Con esa política y la realidad sobre el terreno, explica Rubén Laina, profesor de la Escuela de la Ingeniería de Montes de la Universidad Politécnica de Madrid (UPM), “uno de los asuntos que más preocupa ahora es la protección de esos núcleos urbanos en colindancia con los núcleos forestales, y es una preocupación internacional. Pasa lo mismo en Portugal, Grecia y Chile”.

Y, en los últimos años, la interfaz urbano-forestal no ha parado de crecer. En el año 2000 se calculaba que sumaba algo más de un millón de hectáreas. Más adelante se amplió el criterio de qué es interfaz urbano-forestal y se elevó hasta el 13% del territorio, cifra que puede subir hasta el 20% si se considera como zona de contacto no solo las urbanizaciones periurbarnas sino las construcciones más alejadas.
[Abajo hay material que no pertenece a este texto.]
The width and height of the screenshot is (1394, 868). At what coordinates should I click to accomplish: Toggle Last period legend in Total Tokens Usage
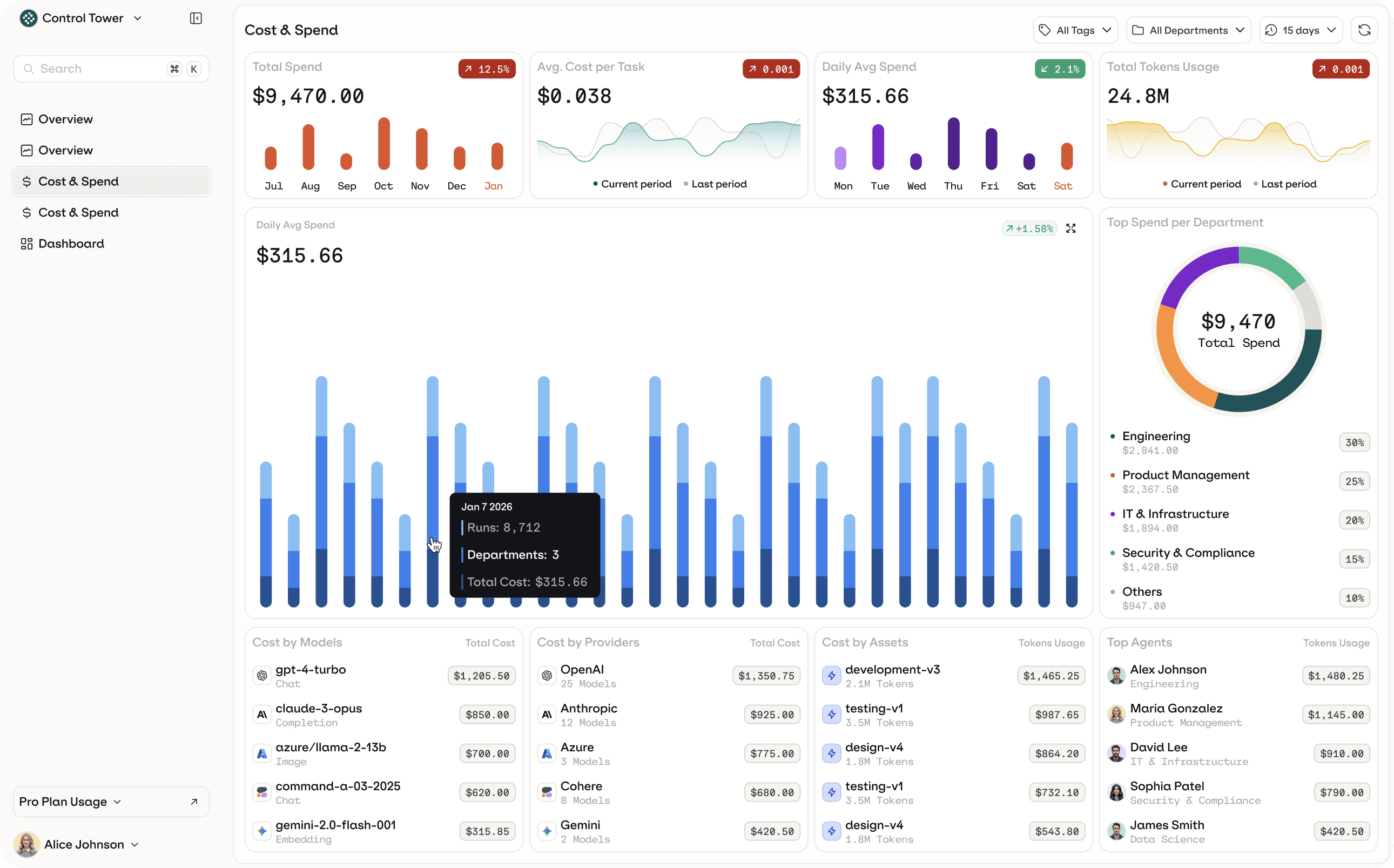pos(1284,184)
Eso serían 10 millones de hectáreas.

Varios vehículos calcinados junto al restaurante Anita en Los Gallardos, Almería

La consecuencia derivada de esta nueva realidad, sostiene el profesor, es que se dedican muchos recursos a proteger municipios o urbanizaciones y “los medios quedan secuestrados” —una expresión de los profesionales de la extinción— y no puede atacar el incendio. “Pasó en León en 2025, por ejemplo, donde tuvieron el gran problema de que el fuego afectó a muchos núcleos urbanos muy dispersos, de manera que los servicios de extinción, en vez de estar mirando la cabeza del incendio (la que dice hacia dónde va, cuándo se va a parar, etc.), estaban protegiendo esos núcleos”. Laina ahonda en la idea de Pérez y añade que “es significativo” que en esa zona “no habían hecho evacuaciones nunca” hasta el año pasado.

Esta combinación de fuegos intensos, núcleos urbanos diseminados y la cautela y anticipación a la hora de evacuar llevan a los expertos a concluir que veranos como el actual, con decenas de miles de desplazados temporales, empezarán a ser relativamente normales. También exigirá que esos propietarios mantengan sus fincas en condiciones que impidan o ralenticen el avance del fuego. Como dice Madrigal, ingeniero forestal, “lo primero es saber que el riesgo existe y luego pensar en la autoprotección”.

Respecto a la gestión de los evacuados, la experiencia personal de Cañizares le dice que lo siguiente a mejorar es la comunicación. “Lo que más echas en falta es información. Quieres saber cómo evoluciona todo, cuándo vas a poder volver a tu casa... Y lo único que te dicen es que hay una reunión del Cecopi, pero no sale nada. En el fondo lo entiendes [que no haya mucha información], pero frustra”, reflexiona. También entiende que las autoridades tiren por lo alto con las evacuaciones. A los vecinos de la urbanización Encinar del Alberche se les permitió volver a casa en un momento dado, para luego volver a desalojarlos por incendios, una experiencia que Cañizares no envidia: “Ya puestos a lo malo, mejor esperar un poco más”.

En lo que están de acuerdo todas las fuentes consultadas es en poner en valor el éxito de las evacuaciones. Más de 75.000 desplazados en unos pocos días y ni un solo incidente reseñable es para sentirse satisfechos, cree el agente forestal Pérez, que habla de un sistema que “funciona”.